Computational study of a budding yeast model of Tyson and Novák

A recent application field of bifurcation theory is in modelling the cell cycle. We refer in particular to the work of Tyson and Novák where the fundamental idea is that the cell cycle is an alternation between two stable steady states of a system of kinetic equations. The two states correspond to the G1 and S-G2-M phases of the cell cycle, respectively.We study the bifurcation structure of a budding yeast model of Tyson and Novák using the Matlab numerical bifurcation software MatCont.We find that not only the S-G2-M phase but also the G1 phase contains both stable steady states and stable periodic orbits. We find and discuss a relation between the growth rate of the cell and the mass increase after DNA-replication.
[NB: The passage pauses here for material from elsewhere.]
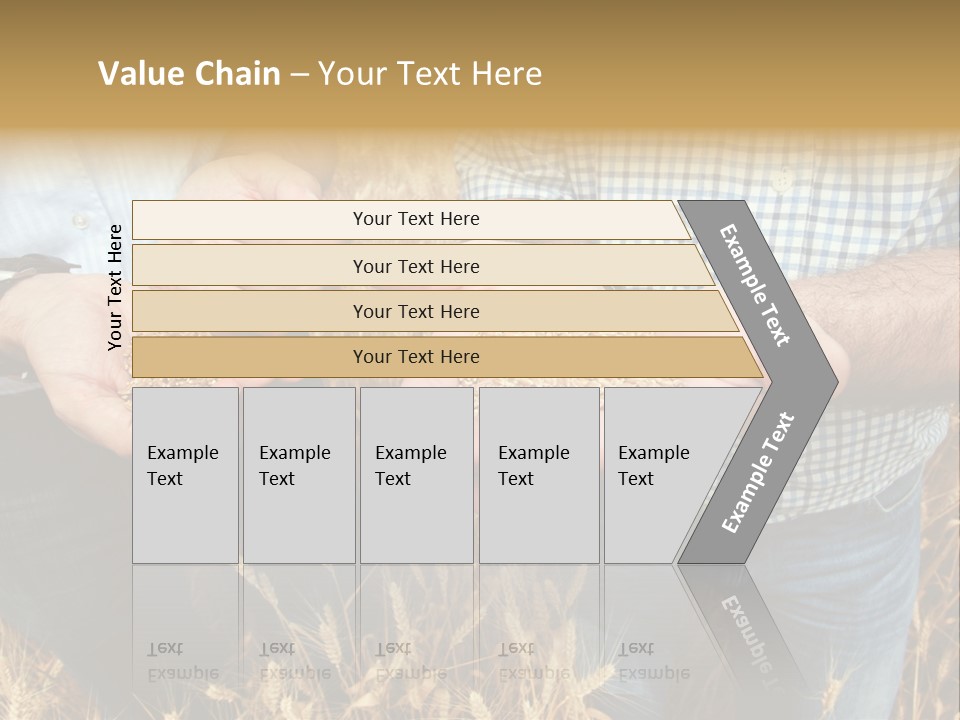
Task: Click the "Value Chain" slide title
Action: 190,74
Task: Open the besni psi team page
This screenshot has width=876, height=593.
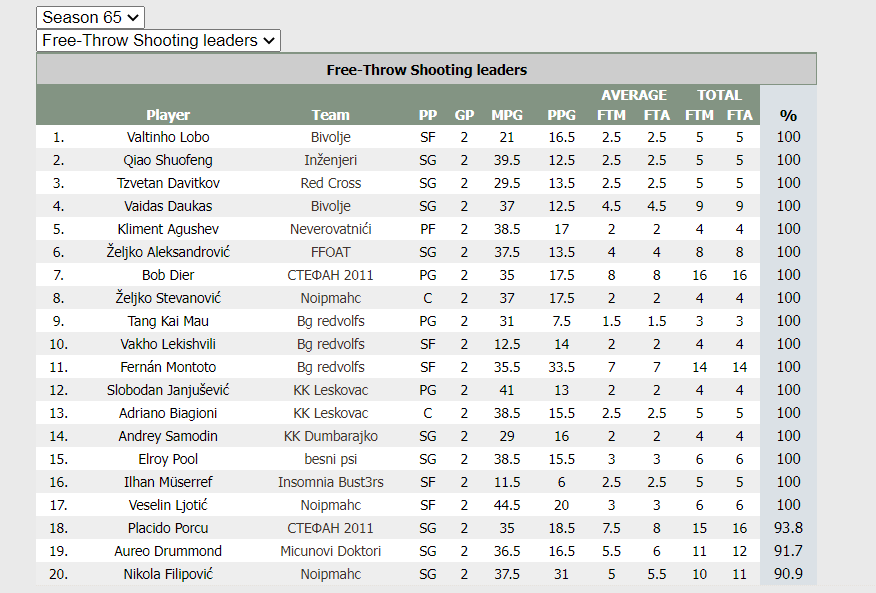Action: pos(331,459)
We relate this to a constant phase fraction of a periodic orbit traversed during S-G2-M phase and derive a relation between the growth rate and time spent in S-G2-M space. This relation is consistent with experimental results but so far was not found in other models.We further find that the boundary value problem of the cell cycle can be computed efficiently as the fixed point of a map.As another result, we find that the constitutive expression of the Starter kinase not only leads to a premature transition from G1 to S phase and smaller cells (as is experimentally known and confirmed by other models) but in this model can also lead to nonviable cells.